Свирель Марсиаса - [29]

Шрифт
Интервал

«Доехали! Спасены!» — говорили мы. Но мучения наши на этом не кончились. Полил дождь как из ведра, горные потоки устремились вниз, сметая все на пути. Когда мы прибыли в Дзеберак, деревню в трех часах ходьбы от Эльбасана, там бесновался поток шириной в половину Шкумбина. Стояла ночь, темень, хоть глаза выколи. Мы не видели ничего вокруг. Свирепый грохот водяного потока в Дзебераке внушал нам ужас. Казалось, что обрушиваются горы, низвергаются небеса, наступает катастрофа…

Ту ночь мы провели в одном доме недалеко от потока.
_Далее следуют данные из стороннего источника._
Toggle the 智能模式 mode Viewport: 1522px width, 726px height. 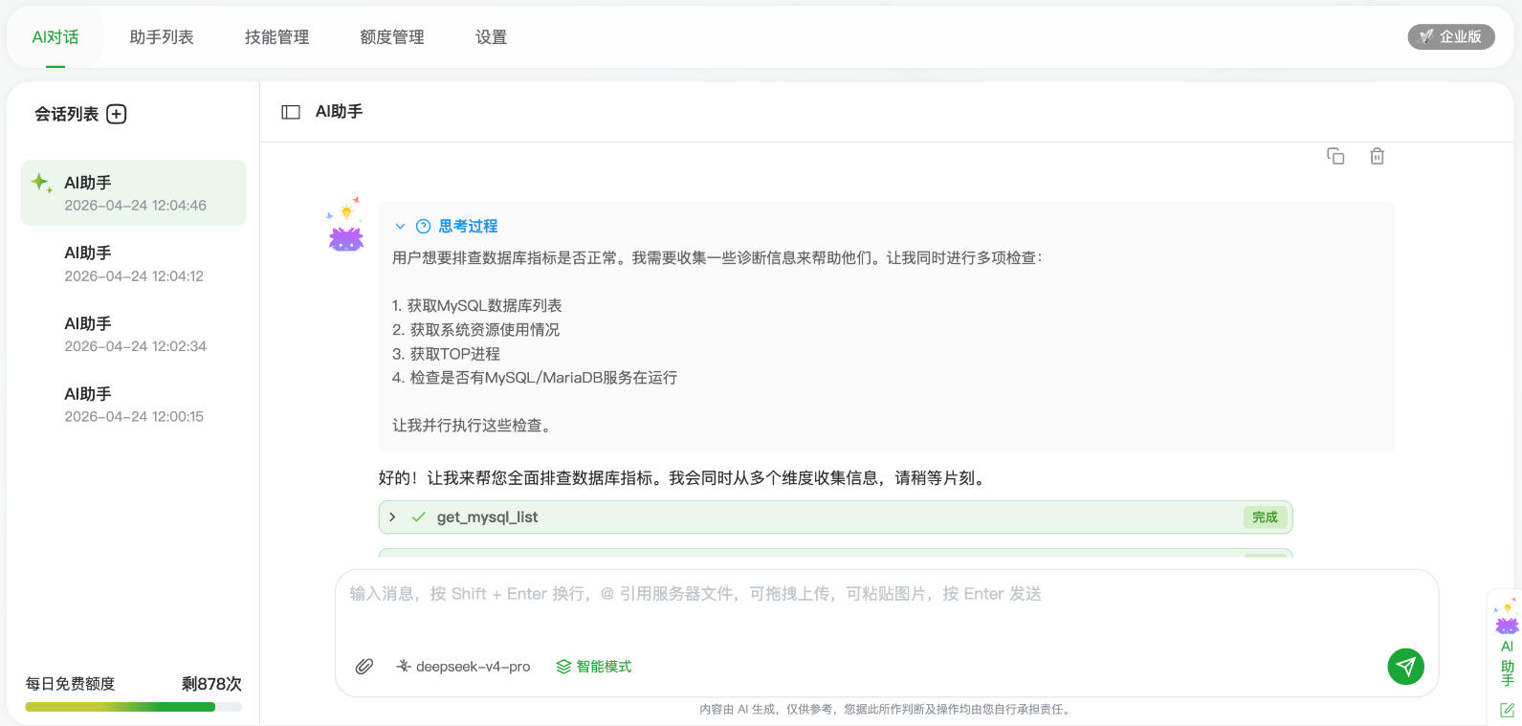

Нас встретили как нельзя лучше и угощали, как принято у албанцев, жареной курицей и сладостями. Мне помнится, нам приготовили даже хасуде. Никогда не забуду я эту встречу! Дом был полон маленьких детей.

Сколько раз мне теперь ни приходится проезжать мимо Дзеберака, я всегда с волнением смотрю на этот длинный дом, расположенный на большом лугу. Он совсем не изменился с тех пор. Несколько мужчин вспахивают поля или занимаются еще каким-нибудь делом вокруг. Их молодые жены суетятся здесь же на дворе или на лугу. Те, кто были когда-то мальчишками, уже выросли и поженились. Других мальчишек, очень похожих на тех, которые бегали здесь тридцать лет назад, только в большем количестве, можно увидеть на дороге, под густыми деревьями. Иные из них с сумками через плечо идут в школу или возвращаются из школы домой.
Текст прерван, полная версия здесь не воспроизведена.